*Required task*: Pull every line of text from the material below and reproduce it word for word, omitting the pictures.

*The input*:
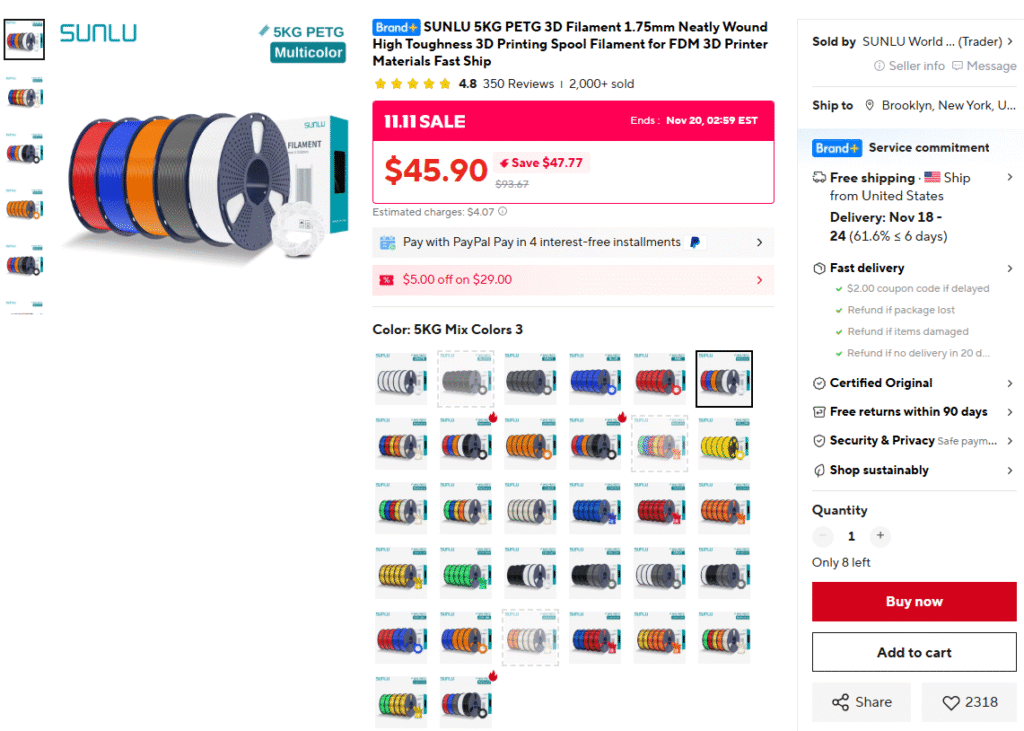The image size is (1024, 731).
Task: Click the info icon beside Estimated charges
Action: pos(502,212)
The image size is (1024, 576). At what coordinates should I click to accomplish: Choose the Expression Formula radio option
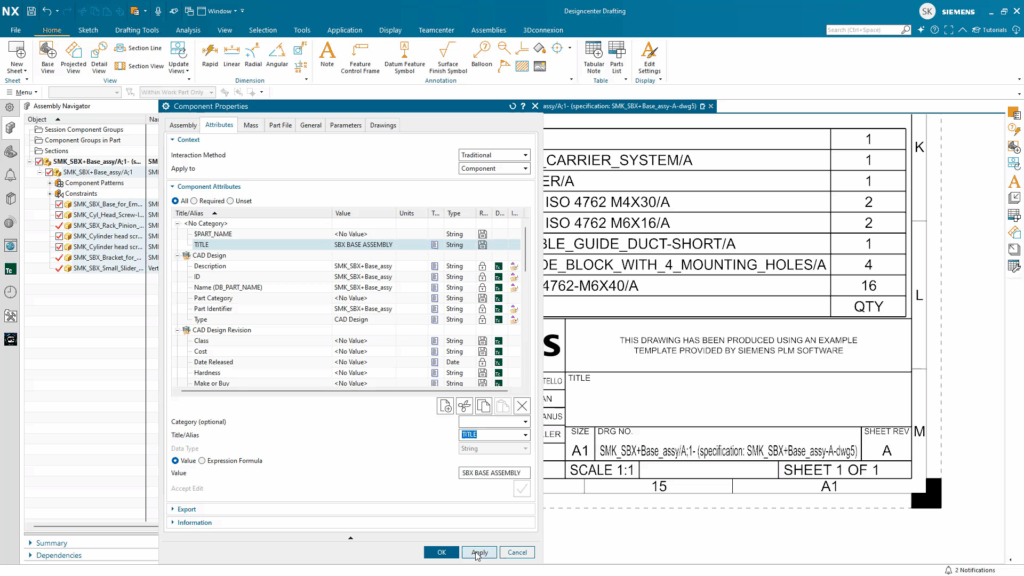[x=204, y=461]
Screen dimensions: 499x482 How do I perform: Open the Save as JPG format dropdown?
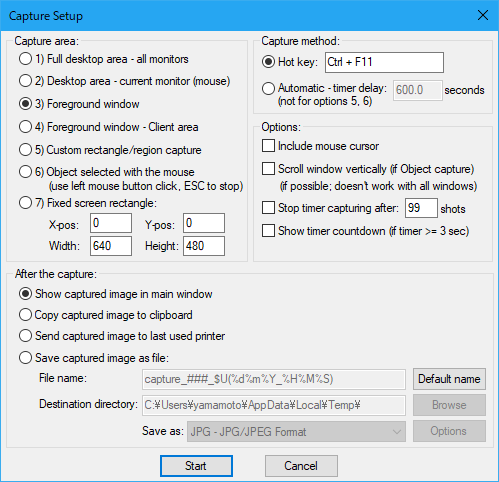pyautogui.click(x=296, y=432)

*Response*:
The image size is (1024, 731).
Task: Click the info icon beside Estimated charges
Action: pos(502,212)
The image size is (1024, 576). At what coordinates should I click to accomplish: Choose the Expression Formula radio option
[x=204, y=461]
Screen dimensions: 499x482 How do I perform: Open the Save as JPG format dropdown?
pyautogui.click(x=296, y=432)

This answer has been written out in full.